Savoirs partagés : intervention de Ludivine Bantigny sur l’année 68 des femmes

Publié le 23 novembre 2018 Mis à jour le 23 novembre 2018

Un cycle de conférence qui se clôture en beauté

Le cycle de conférences Savoirs partagés 2018, consacré au thème « Mai 68, et après » s’achève le 13 novembre dernier avec l’intervention de Ludivine Bantigny, intitulée « L'année 68 des femmes : 1968, de grands soirs en petits matins. Nouvelles explorations de l'événement ». La conférence avait pour but d’inscrire les évènements de 68 dans une pluralité d’échelles : géographique, de genre, sociale.
Elle a d’abord été introduite par Sylvie Chaperon, professeur des universités en histoire contemporaine, au laboratoire FRAMESPA qui a présenté l’intervenante du jour : maîtresse de conférences en histoire contemporaine à l’Université de Rouen après des études d’histoire et de lettres à l’université Paris-I-Panthéon Sorbonne et à l’Ecole normale supérieure; agrégée et docteure en histoire; habilitée à diriger des recherches.
Initiée au travail sur archives dès sa thèse, Ludivine Bantigny a continué par la suite à les analyser pour alimenter son travail de recherche sur l’évènement mai 68, et s’est rendue dans plus de 25 départements français différents pour cela. Archives policières, des syndicats, ouvrages en bibliothèque, anciens journaux et autres émissions de radio, ces différents documents rendent compte d’une participation et d’une contestation plus large que celles des militants et des étudiants : agriculteurs, ouvriers, danseurs, médecins, artisans, artistes, et surtout des femmes à parts égales avec les hommes participent à mai 68 en rejoignant les piquets de grève.

A l’instar de l’usine Big Chief en Dordogne, des secteurs industriels et de services sont entièrement occupées par des femmes. En effet, les femmes sont présentes dans les occupations, les sit-ins, les manifestations aux cotés des « camarades » mais sont invisibilisées. Alors que les femmes sont présentes sur les photos des évènements, telles des allégories, les médias ne traduisent ni ne légitiment leur prise de parole, ce sont les hommes qui sont au pouvoir, qui sont au micro. Dans les publicités et même les tracts, les femmes sont renvoyées à leur rôle de femme au foyer et de mère. Partout on remet en cause une certaine forme d’hégémonie, mais pas celle de la domination masculine. Même dans les groupes d’interrogation morale, le rapport genré n’est pas interrogé.
Les femmes veulent se réapproprier l’espace, elles souhaitent également profiter des évènements pour elles aussi « changer la vie », plus que les rapports de production, ce sont les rapports sociaux et de genre qu’elles veulent voir évoluer.
Tous les combats ne sont pas gagnés pour elles en 68, et la reprise du travail peut se faire dans la colère et la douleur, comme ce fut le cas pour des ouvrières de l’usine Wonder à Saint-Ouen.
Des femmes s’organisent dans de groupes dans l’après 68 pour se réapproprier l’histoire, le présent en mettant en lumière les luttes des femmes et en combattant les clichés. Un combat toujours d’actualité.

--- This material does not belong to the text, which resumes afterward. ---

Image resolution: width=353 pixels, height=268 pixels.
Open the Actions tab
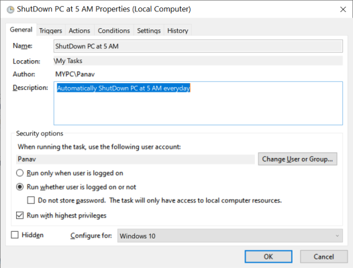[79, 31]
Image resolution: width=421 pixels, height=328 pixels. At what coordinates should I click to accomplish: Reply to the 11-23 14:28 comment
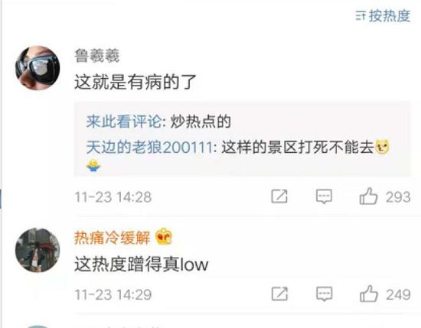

Pour inscrire les évènements de 68 dans leur diversité géographique, Ludivine Bantigny consacre aussi une partie de sa conférence aux évènements hors les frontières. Il serait réducteur de les cantonner à la France alors que le mouvement est international : à Tokyo, Berlin, Milan, Dakar, Téhéran. La ville de Columbia accueille notamment une grande manifestation contre la guerre au Vietnam tandis qu’en République tchèque le pouvoir totalitaire est ébranlé lors du Printemps de Prague. L’espérance révolutionnaire gagne aussi les pays du Tiers monde, qui demandent leur indépendance, leur autodétermination ou encore la décolonisation : dans ce sens, à Mexico, en 68, un mouvement populaire est lourdement réprimé par l’état.

La conférence, et les questions qui ont suivi, ont permis d’étayer la vision de mai 68 : une diversité multiforme et notamment au niveau des protagonistes. Il existe des travaux importants sur la place des femmes dans les évènements, mais malheureusement encore peu nombreux. Cela méritait bien alors d’y consacrer une conférence, pour clôturer le cycle 2018 des Savoirs Partagés en beauté.